Iowa law does not define a sidewalk, but several courts have attempted to do so, almost always requiring that the sidewalk be a “part of the street” running alongside the street and that it be “exclusively reserved for pedestrian use.” Under Iowa’s immunity statute, to qualify as a city road or street, it must be a way or place open to public use for the purpose of vehicular traffic. 

The court reasoned that the legislature intended to favor a grant of immunity. Therefore, any part of the “tract” owned by the municipality is immune, including sidewalks near streets. In this case, the sidewalk was deemed to be a part of the street, thus the city could qualify for immunity if they were able to prove the elements of the immunity statute. 

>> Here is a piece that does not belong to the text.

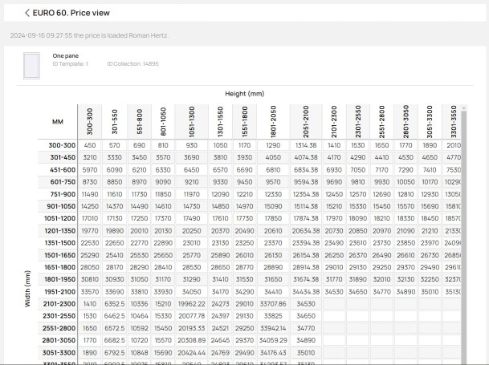This screenshot has height=365, width=489.
Task: Click the cell with value 20634.38
Action: click(306, 231)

In Iowa, a city must have notice and an opportunity to remove the hazard, in this case ice and snow. Historically, this has been a question for the jury, because of the fact-based nature of these situations. A city may be found to have constructive notice of the street’s condition if a sufficient time period has passed. The court sent the case back to the jury on the notice question. Kirkwood v. City of Cedar Rapids, No. 7-414/06-1950, 2007 Iowa App. LEXIS 1120 (Iowa Ct. App., Oct. 24, 2007).